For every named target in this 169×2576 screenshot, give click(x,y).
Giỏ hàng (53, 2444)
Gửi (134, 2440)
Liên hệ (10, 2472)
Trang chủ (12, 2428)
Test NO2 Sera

== Problem details ==
Put down all the data once more, exactly as it appears above.

== Answer ==
For every named target in this 169×2576 screenshot, give click(x,y).
Giỏ hàng (53, 2444)
Gửi (134, 2440)
Liên hệ (10, 2472)
Trang chủ (12, 2428)
Test NO2 Sera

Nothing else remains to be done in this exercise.